In contrast to our expectations, most patients with hypothenar hammer syndrome had persisting symptoms, although with lessened frequency and severity. The prevalence of hypothenar hammer syndrome depends on the prevalence of predisposing occupations in the area. A study in the early 1970’s found a 14% prevalence of hypothenar hammer syndrome in habitual hammerers, defined as persons who use the hand as a hammer at least once daily [10]. The Swiss National Accident Insurance (SUVA) company reported, in the year 2000, only 185 of 721’873 cases (0.03%) with work-related injuries to have digital arteries including open injuries of digital arteries [11]. In our series, the second most prevalent aetiology apart from systemic disease was hypothenar hammer syndrome. Those patients were exclusively men, usually craftsmen, younger than patients with typical atherosclerotic disease, which is in accordance with other studies [12, 13]. Thus, strenuous manual work has to be considered as a risk factor for digital artery occlusions. Remarkably, 83.3% of the patients with hypothenar hammer syndrome were identified as current smokers. Smoking may predispose vessels to thrombotic complications, hyperviscosity and endothelial dysfunction. It has also been suggested that smoking delays the recovery of hypothenar hammer syndrome [13]. As only one patient of the group stopped smoking, no conclusion regarding natural history of symptoms in current and former smokers can be made. Our study has some limitations which are worth mentioning. This group of patients was heterogeneous and thus diagnostic work-up had to be individualised. Although the aetiology of digital ischemia due to systemic disease or work-related strains seems high, it reflects data from a tertiary vascular referral centre and may not reflect the true prevalence in the population. We are also concerned about recall bias at follow-up. However, if patients had had a digital amputation, this would be obvious at the physical exam.

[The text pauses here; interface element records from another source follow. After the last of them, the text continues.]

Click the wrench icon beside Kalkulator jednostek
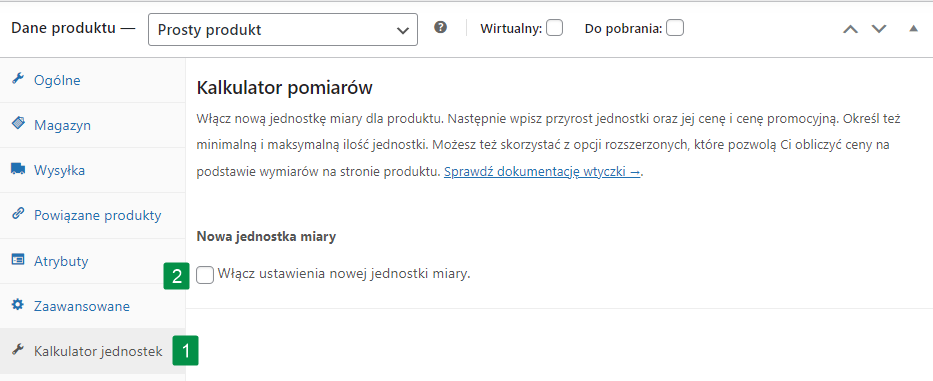The height and width of the screenshot is (381, 933). [x=18, y=351]
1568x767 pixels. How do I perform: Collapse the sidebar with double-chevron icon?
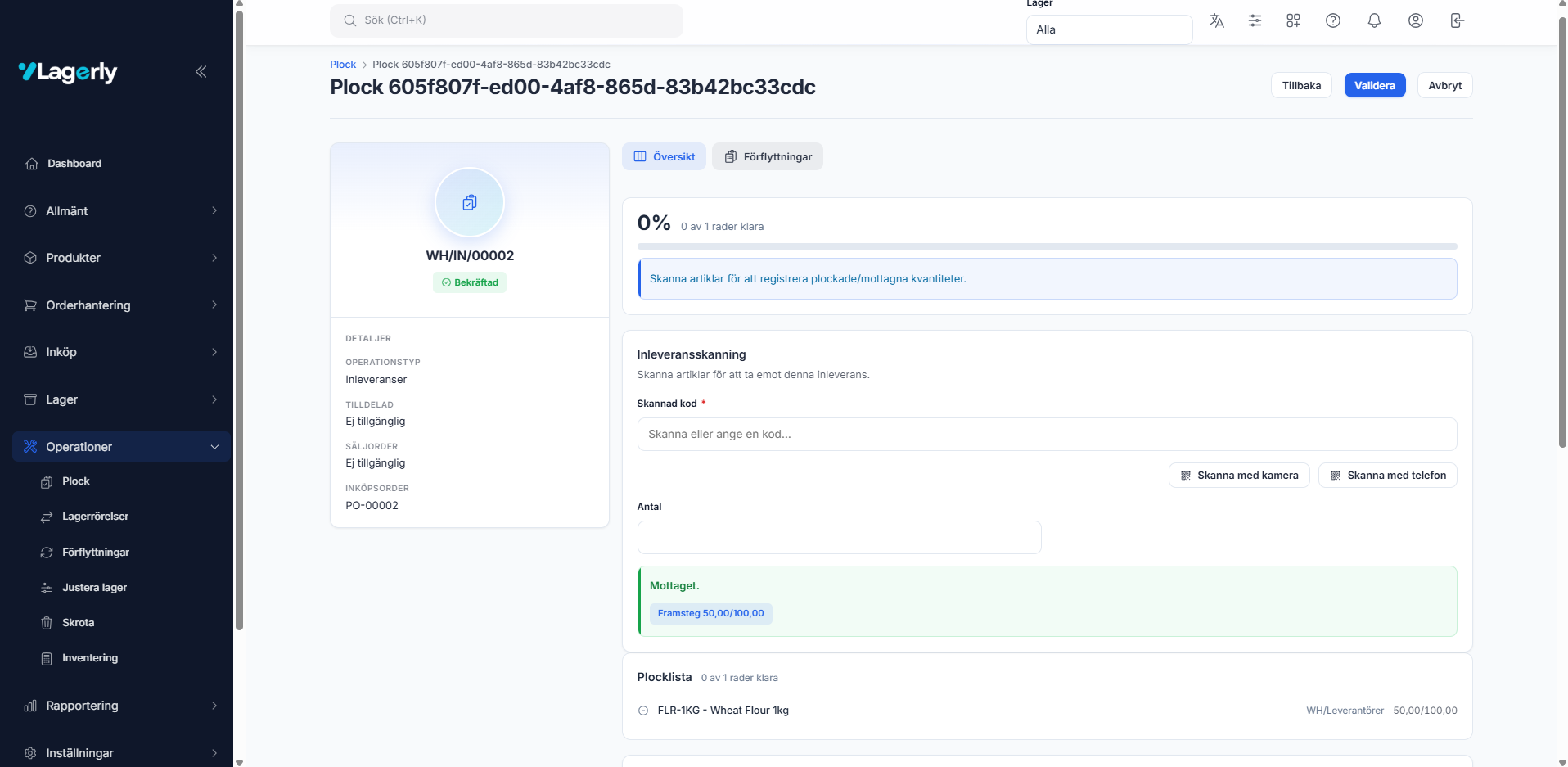201,72
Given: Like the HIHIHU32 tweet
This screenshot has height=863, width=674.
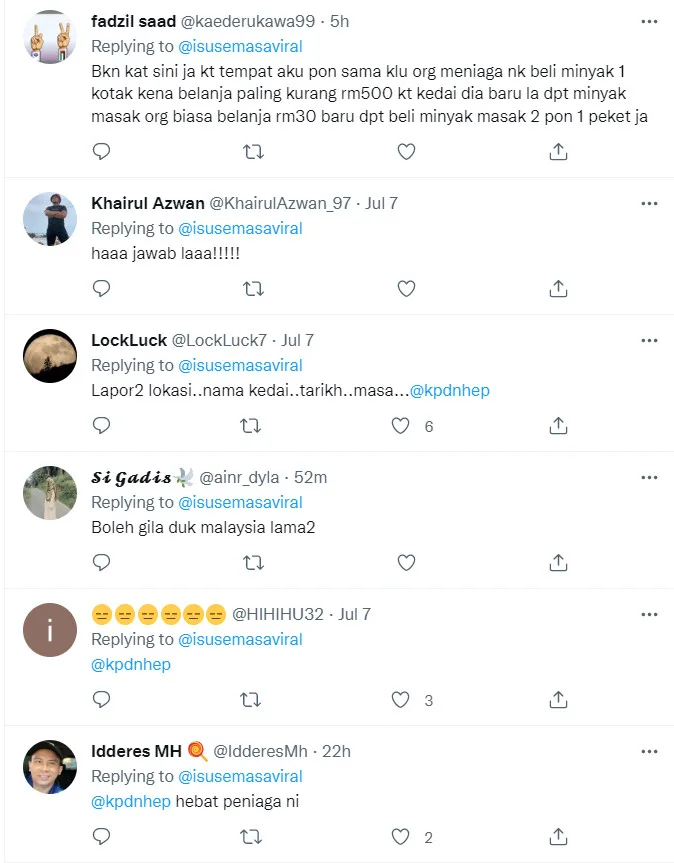Looking at the screenshot, I should (x=401, y=699).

In conclusion, this is the first large series in the last 20 years assessing the long-term clinical follow-up of patients with digital ischemia demonstrating that systemic disease and hypothenar hammer syndrome were the most frequent aetiologies. Digital artery occlusions in patients without systemic disease are remarkably benign, although symptoms may persist with provocation, whereas patients with digital artery occlusions due to systemic disease have a high mortality rate.

Study funding / potential competing interests

All authors declare no conflicts of interest.